Origine du livre sur Chambois
Enfant, j’ai passé une partie de mes vacances dans l’Orne, à Chambois, chez mes grands-parents, Jacqueline et René Hoyeau. A cette époque, j’ai eu maintes occasions de parcourir la vallée de la Dives dans le sillage de mon grand-père, découvrant des lieux aux noms mystérieux et inquiétants, « Le Trou du Diable » ou « Le Couloir de la Mort. » C’étaient des endroits, me disait-il, où on s’était battu, où il y avait eu la guerre… La guerre… Quel sens pouvais-je donner à un tel mot à un âge si jeune, si tendre ? Les éclats tordus, les douilles, les ressorts qu’il me dénichait au gué de Moissy, au bois de la Garenne ou au Douit-Morin aiguisaient certes ma curiosité, sans pour autant me faire réaliser ce qu’il s’était réellement passé sur ces terres près de quarante ans auparavant. Néanmoins j’aimais l’entendre raconter ses histoires sur un temps ancien, plus ou moins lointain à mes yeux.
L’enfant que j’étais a grandi, tout comme mon intérêt pour le passé. Et c’est presque naturellement que j’ai suivi des études d’histoire à l’université de Caen. Le hasard a voulu qu’en première année de Deug, en 1996, pour la valeur HI-211 sur la Seconde Guerre mondiale, Jean Quellien et Michel Boivin aient demandé à tous leurs étudiants de réaliser un petit mémoire sur un village ou une ville de Basse-Normandie durant le conflit.
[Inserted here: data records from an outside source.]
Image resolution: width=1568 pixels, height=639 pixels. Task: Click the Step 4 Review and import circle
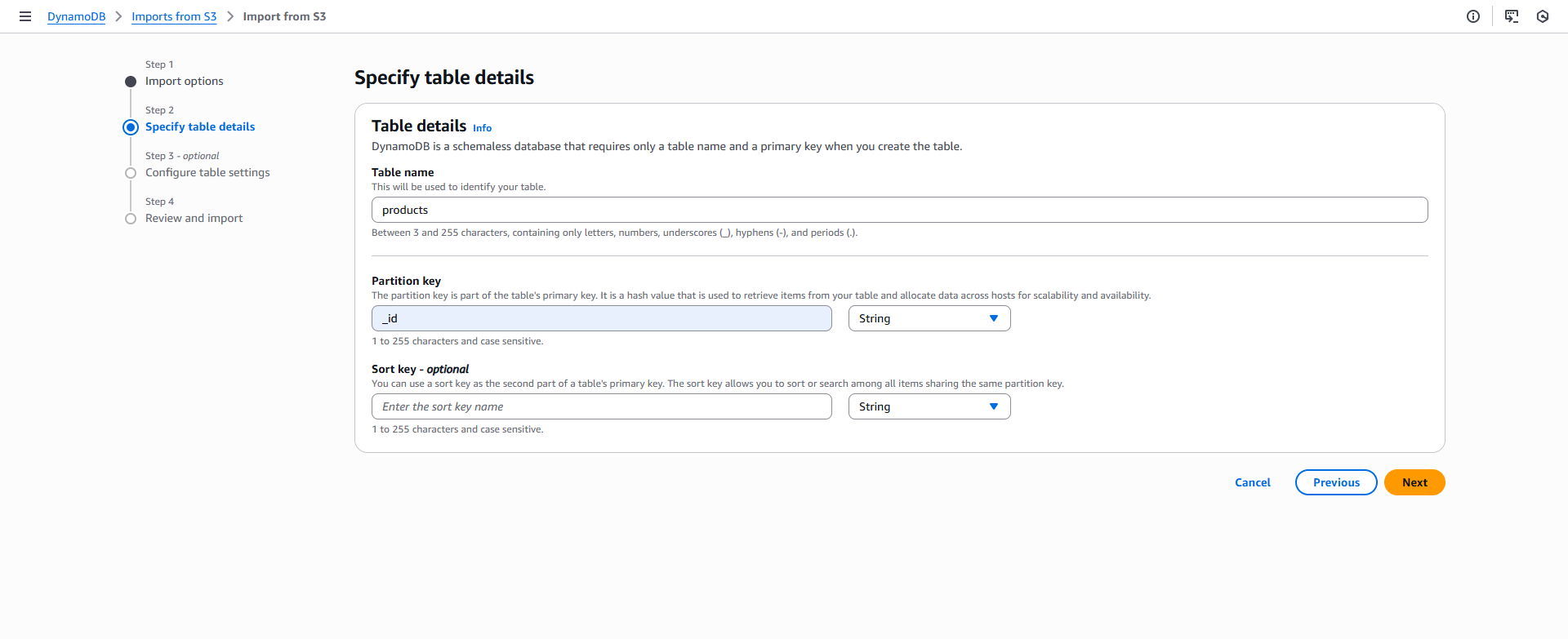pyautogui.click(x=131, y=219)
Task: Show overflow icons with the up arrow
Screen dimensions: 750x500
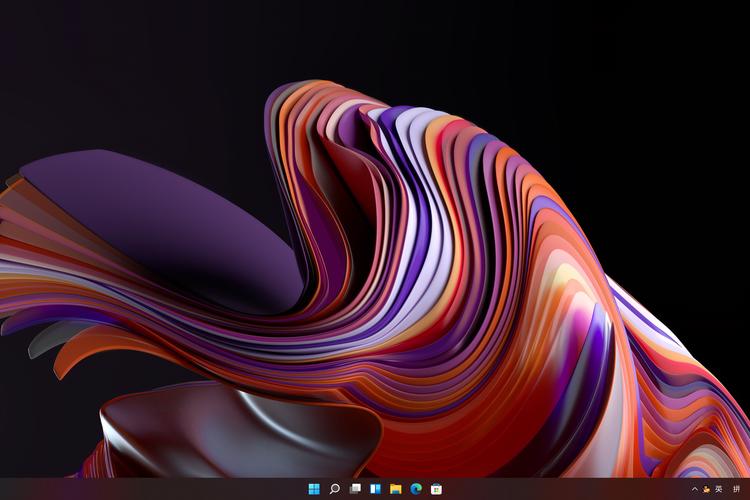Action: point(695,489)
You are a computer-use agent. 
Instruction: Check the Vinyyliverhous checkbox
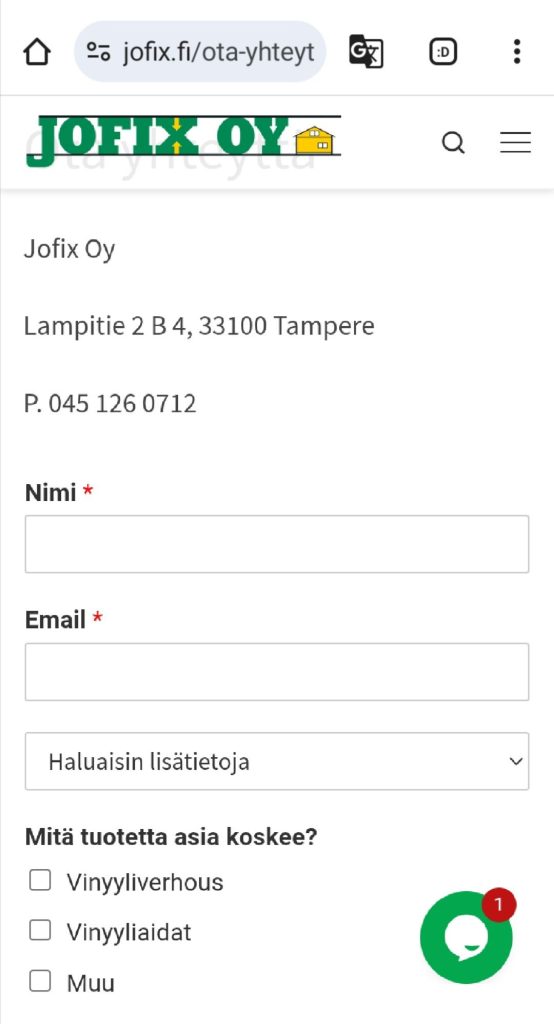pyautogui.click(x=40, y=881)
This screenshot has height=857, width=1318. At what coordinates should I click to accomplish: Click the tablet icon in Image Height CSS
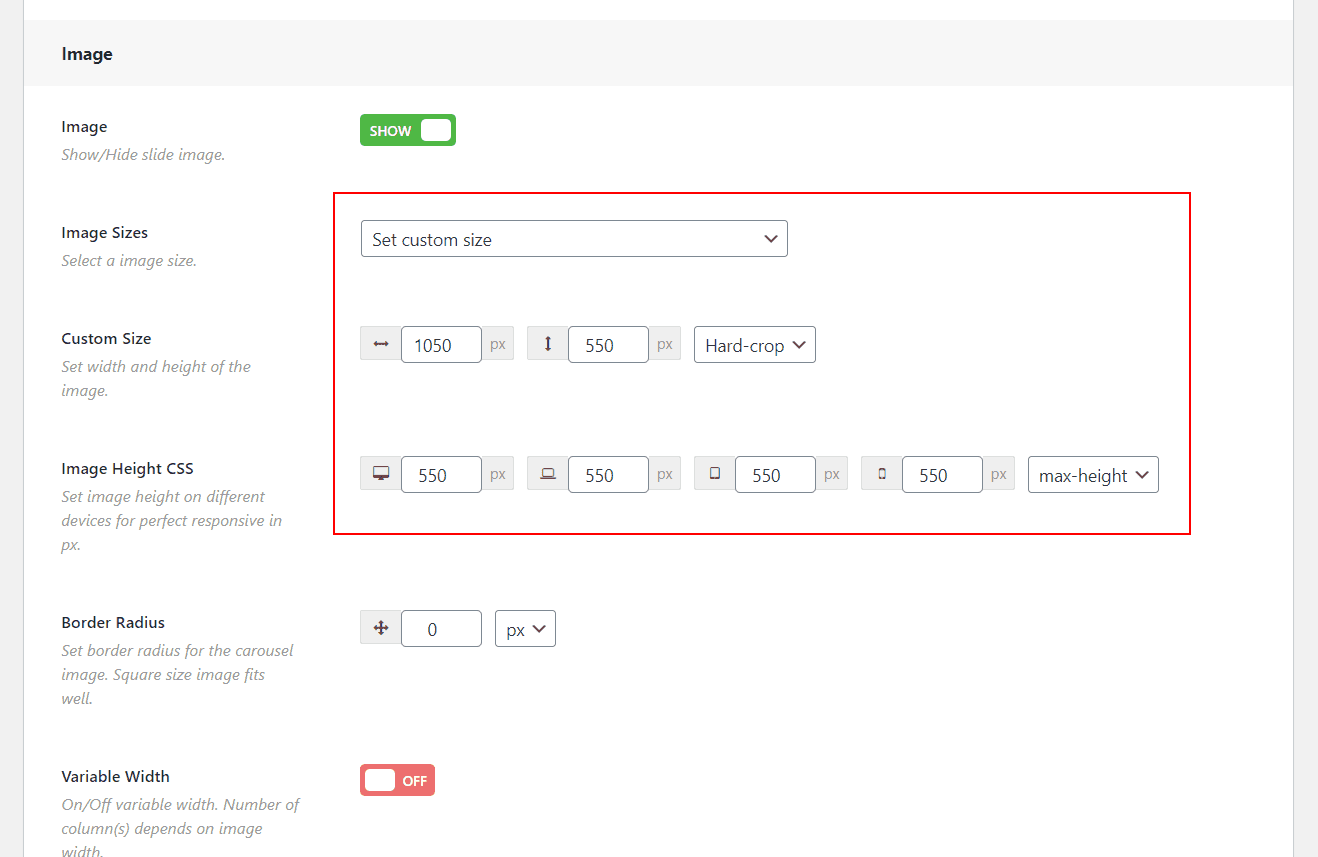[x=714, y=474]
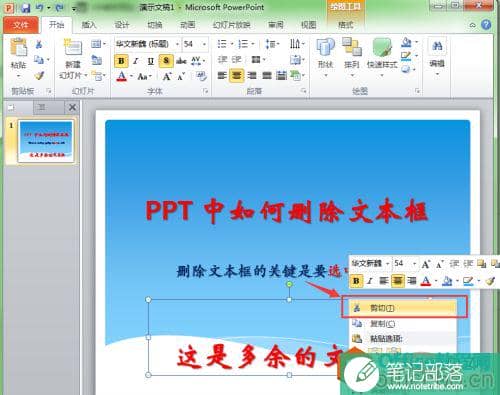
Task: Expand the font color arrow in the ribbon
Action: tap(131, 76)
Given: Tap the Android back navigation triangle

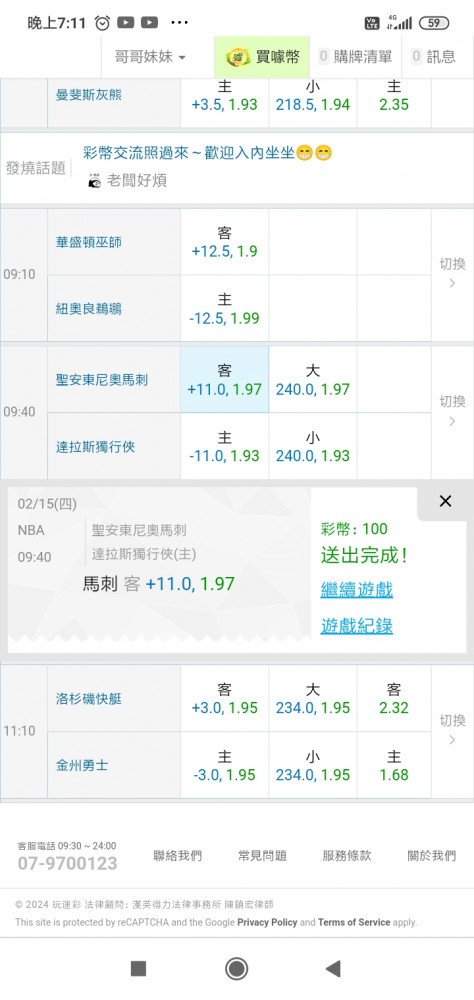Looking at the screenshot, I should pyautogui.click(x=333, y=969).
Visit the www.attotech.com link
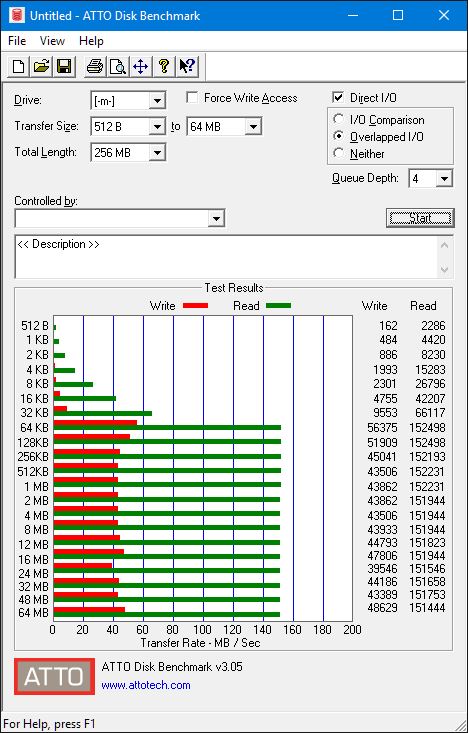This screenshot has width=468, height=733. tap(146, 685)
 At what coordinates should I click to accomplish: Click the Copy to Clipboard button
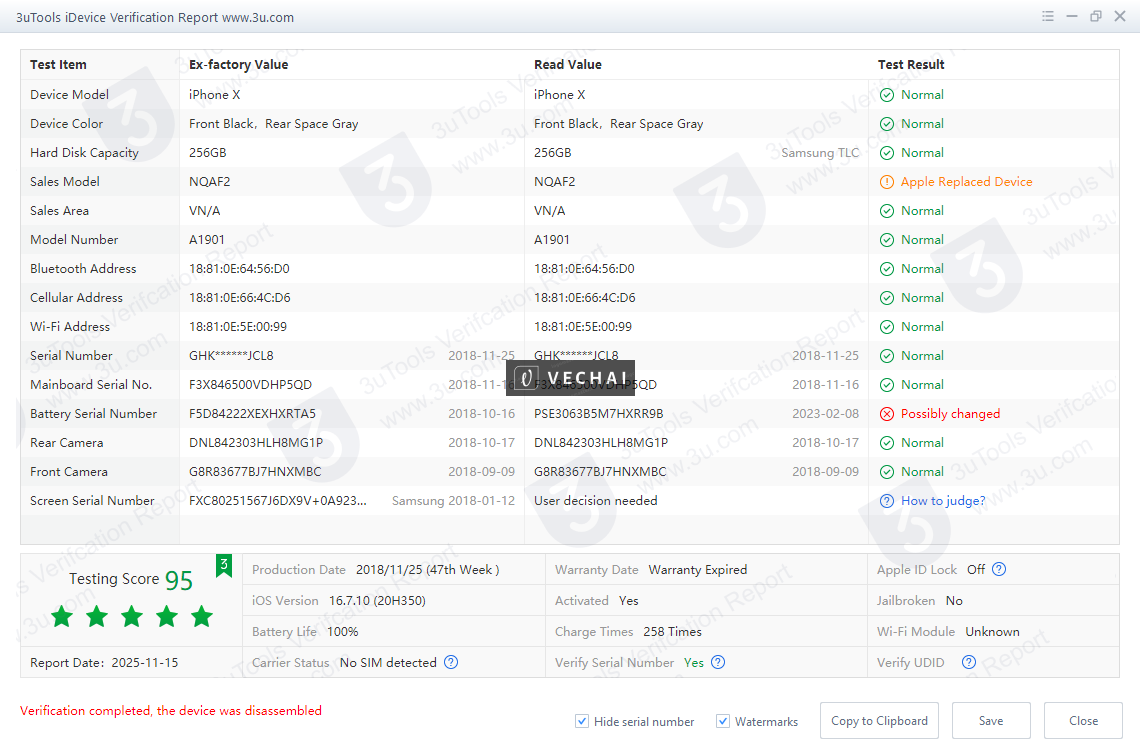point(879,720)
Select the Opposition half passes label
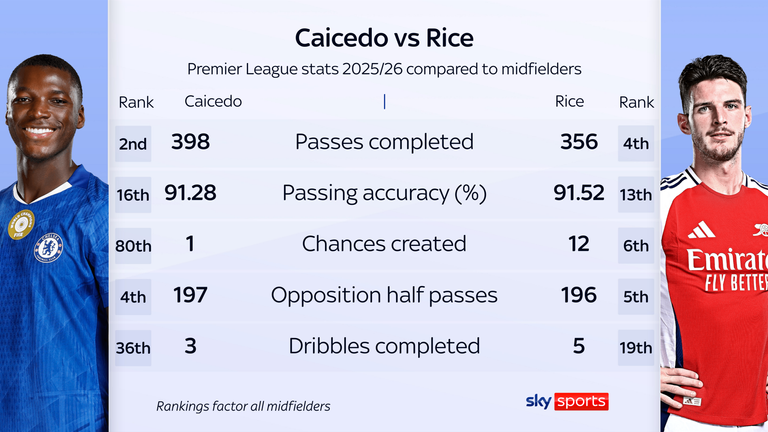 (x=384, y=295)
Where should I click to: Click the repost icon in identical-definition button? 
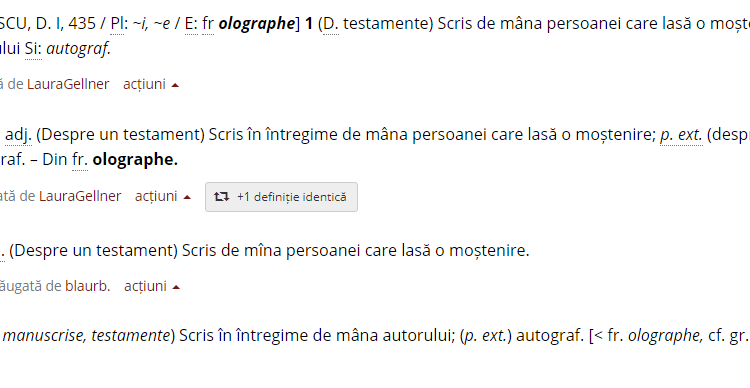point(221,197)
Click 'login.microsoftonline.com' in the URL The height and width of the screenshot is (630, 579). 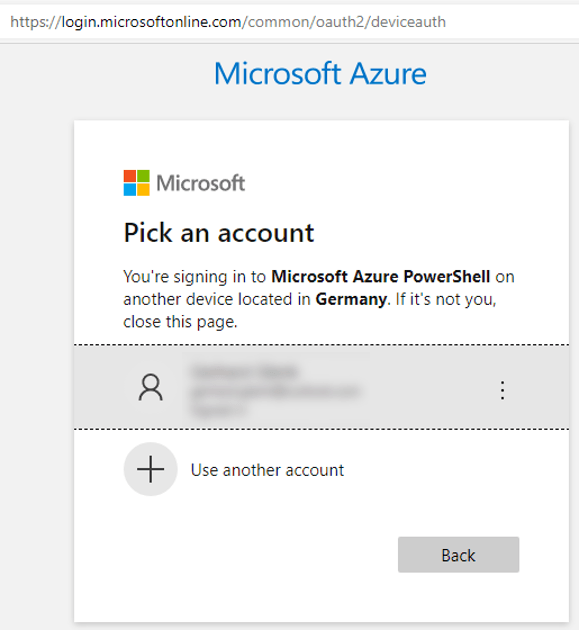click(x=151, y=22)
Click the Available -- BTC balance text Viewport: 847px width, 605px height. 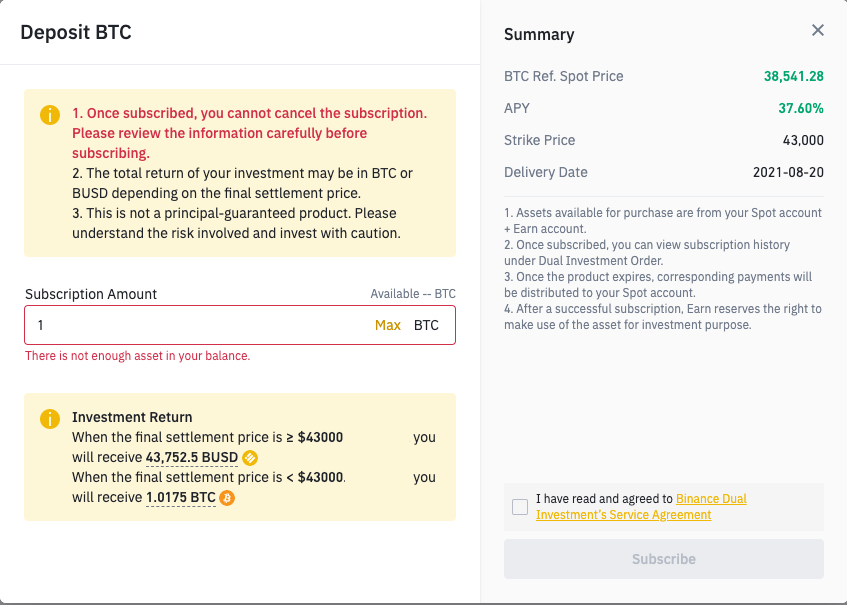point(413,294)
Mon sujet ne fut pas long à déterminer. J’avais décidé de redonner vie aux événements qui s’étaient déroulés le long du Couloir de la Mort, je voulais ressusciter les moments qu’avaient connus les habitants réfugiés au Trou du Diable… Mon modeste mémoire allait traiter des « Civils dans la Poche de Chambois. » Mes grands-parents étaient suffisamment connus dans le village pour me servir de « sésame », pour me faire ouvrir les portes de Chamboisiens et de Félois ayant vécu ces événements. Joseph Lisowski, Ferdinand Bezard, Raymond Marais, Albert Bourillon, Gaston Onfray, Gérard et Paulette Gondouin eurent la gentillesse de me conter leurs histoires, surprenantes, poignantes, parfois douloureuses… Autant de récits qui m’ont permis de mieux cerner le drame de ces civils coincés au cœur même d’une bataille, sous un déluge de feu et d’acier…
Fin 2012, cinq de ces témoins n’étaient plus de ce monde.
A chaque décès, à chaque disparition, c’est une mémoire qui s’évanouit dans le néant, une voix qui s’éteint à jamais. C’est un pan de notre histoire locale qui s’effondre peu à peu… C’est cette mémoire que j’ai voulu sauvegarder. Et c’est ainsi qu’est né ce projet de livre, un projet qui me tenait particulièrement à cœur de retrouver de nombreux témoignages, oraux et écrits, pour faire revivre ce passé en l’étendant aux onze villages de la poche [Aubry-en-Exmes ; Bailleul ; Chambois ; Coudehard ; Fel ; Montormel ; Neauphes-sur-Dives ; Saint-Lambert-sur-Dives ; Tournai-sur-Dives ; Trun ; Villedieu-les-Bailleul].
Il ne s’agissait pas pour moi de faire un énième ouvrage sur la poche de Falaise. Il fut déjà tellement écrit sur la bataille de Chambois, sur le « Chaudron infernal », sur le « Stalingrad de Normandie »… Les enjeux militaires, les stratégies et le matériel des différentes forces en présence, tout cela a déjà été analysé, étudié par Eddy Florentin, Georges Bernage, Jean-Pierre Benamou, Didier Lodieu et tant d’autres… Mon ouvrage n’apporte rien de nouveau sur ces champs de recherche. Ce qui m’intéressait, c’était de faire revivre la bataille, non du côté des soldats, mais des civils… J’ai voulu plonger le lecteur dans l’événement, lui faire comprendre, autant qu’il était possible, comment les civils ont subi ce déchaînement de violence, comment ils se sont abrités, protégés, nourris, entraidés au milieu de la fureur des combats. J’ai voulu expliquer comment les habitants ont pu survivre par la suite dans ce champ de désolation, ce charnier à ciel ouvert, comment ils sont parvenus à reconstruire leurs villages au milieu des ruines et des cadavres.